Cardiac Syndrome X often is a diagnosis of exclusion where the presence of typical chest pains is not accompanied by coronary artery narrowings on angiography. In considering Syndrome-X, it is important to understand that about 80% of chest pains have nothing to do with the heart. Therefore, the characteristics of typical chest pains must be carefully documented to avoid unnecessary labelling patients with heart disease:
- Chest pain or Angina with physical stress; the pain may spread to the left arm or the neck, back, throat, or jaw. There might be present a numbness (paresthesia) or a loss of feeling in the arms, shoulders, or wrists.
- Coronary angiography demonstrates “normal” coronary arteries, i. e. no blockages or stenoses can be detected in the larger epicardial vessels.
- No inducible coronary artery spasm present during cardiac catheterization.
- Characteristic ischemic ECG changes during exercise testing.
- ST segment depression and angina in the presence of left ventricular wall perfusion abnormalities during thallium or other stress perfusion test.
- Consistent response to sublingual nitrates.
- Postmenopausal or menopausal status.
The diagnosis of “Cardiac Syndrome X” - the rare coronary artery disease that is more common in women, as mentioned, an “exclusion” diagnosis. Therefore, usually the same tests are used as in any patient with the suspicion of coronary artery disease:
- Baseline ECG
- Exercise ECG – Stress test
- Exercise radioisotope test (nuclear stress test, myocardial scintigraphy).
- Echocardiography (including stress echocardiography).
- Coronary angiography.
- Intravascular ultrasound.
- MRI scan.
A variety of drugs are used in the attempt to treat the Syndrome-X coronary artery disease: nitrates, calcium channel antagonists, ACE-inhibitors, statins, imipramin (analgesia), aminophylline, hormone replacement therapy (oestrogen), even electrical spinal cord stimulation are tried to overcome the symptomatology -all with mixed results. Quite often the quality of life for these women remains poor.
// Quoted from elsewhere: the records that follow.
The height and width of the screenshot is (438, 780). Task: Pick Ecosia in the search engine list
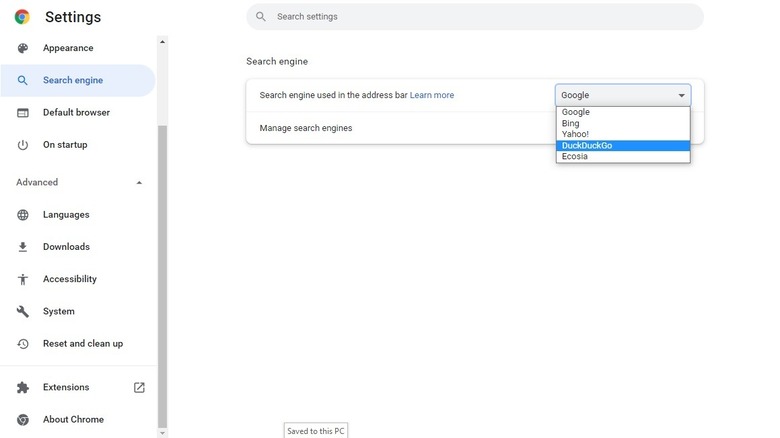622,157
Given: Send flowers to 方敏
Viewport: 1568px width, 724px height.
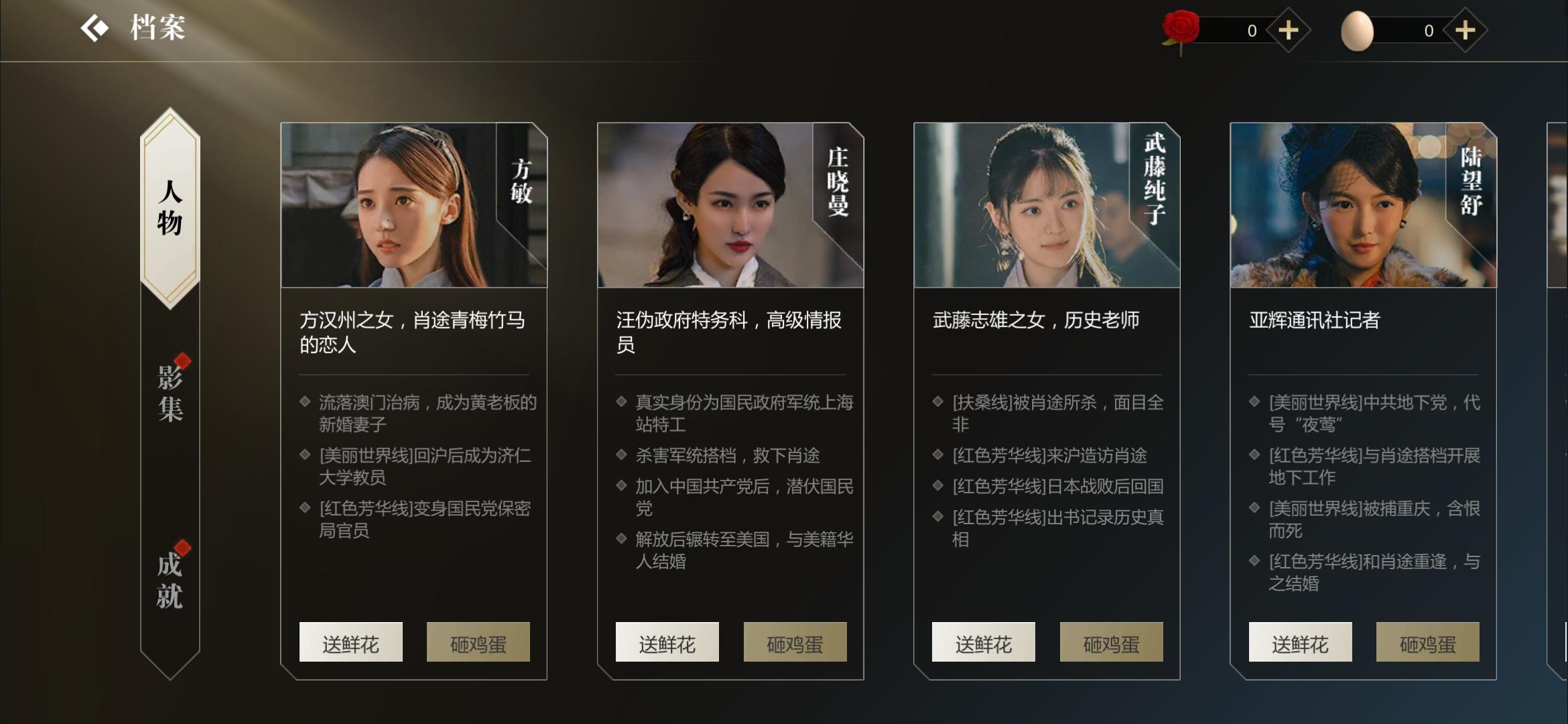Looking at the screenshot, I should (x=351, y=642).
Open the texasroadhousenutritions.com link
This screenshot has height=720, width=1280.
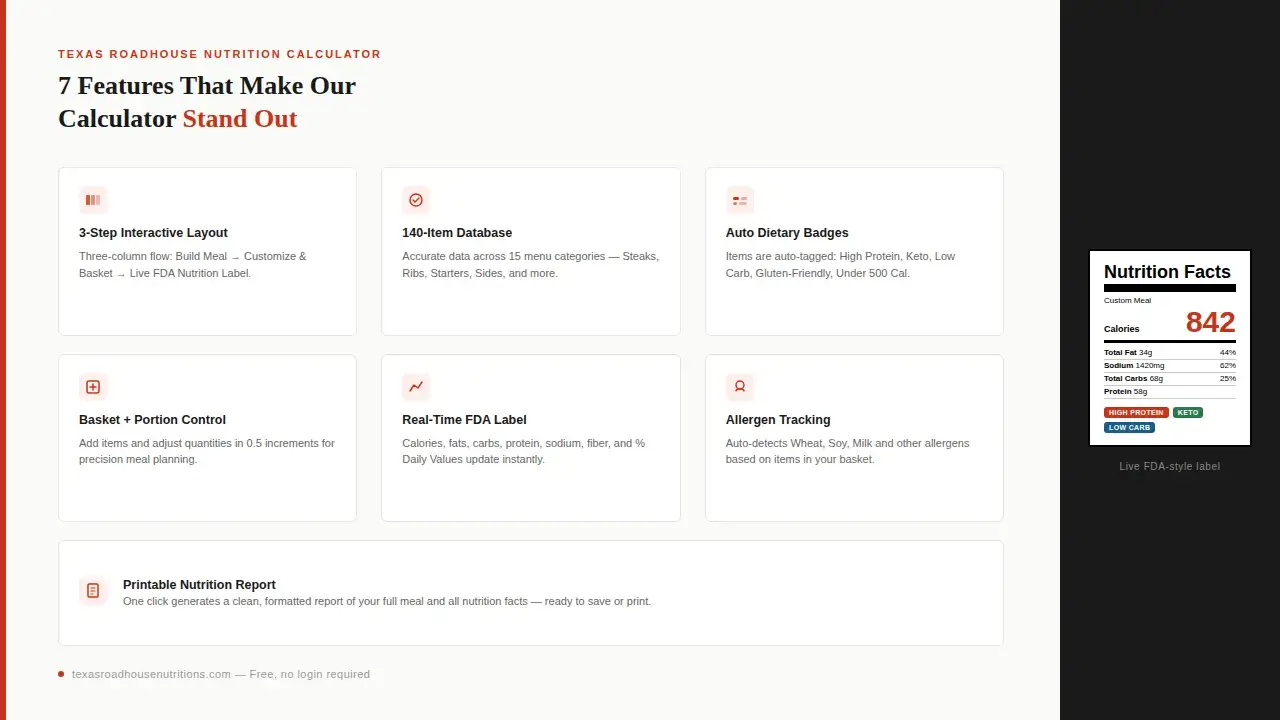(x=151, y=674)
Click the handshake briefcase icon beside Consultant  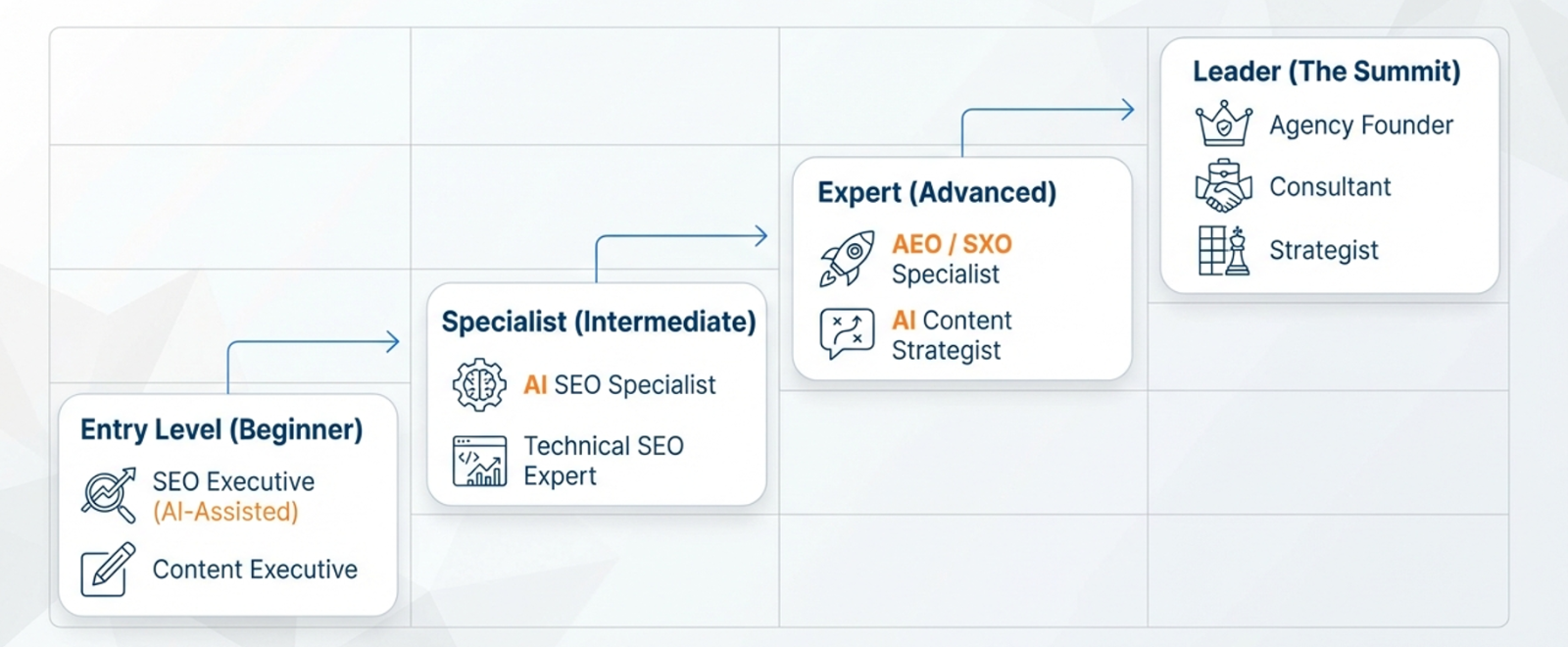[x=1224, y=186]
While not enough is known about Syndrome-X coronary artery disease to list specific prevention techniques, adopting heart-healthy habits can be a good start. These include monitoring cholesterol and blood pressure levels, maintaining a low-fat diet, exercising regularly, quitting smoking, avoiding recreational drugs, and moderating alcohol intake. However, there might be a new option for women suffering from “Cardiac Syndrome X”: Protein based Angiogenesis. This new protein-based angiogenic therapy - using fibroblast growth factor 1 (FGF-1) - might be used as sole therapy as well as adjunct to bypass surgery – thus overcoming the limitations of conventional bypass surgery. Beyond drug therapy, interventional procedures, and coronary artery bypass grafting, angiogenesis now offers a new, specific and – so far as we know from three human clinical trials – effective treatment targeted for women’s coronary artery disease.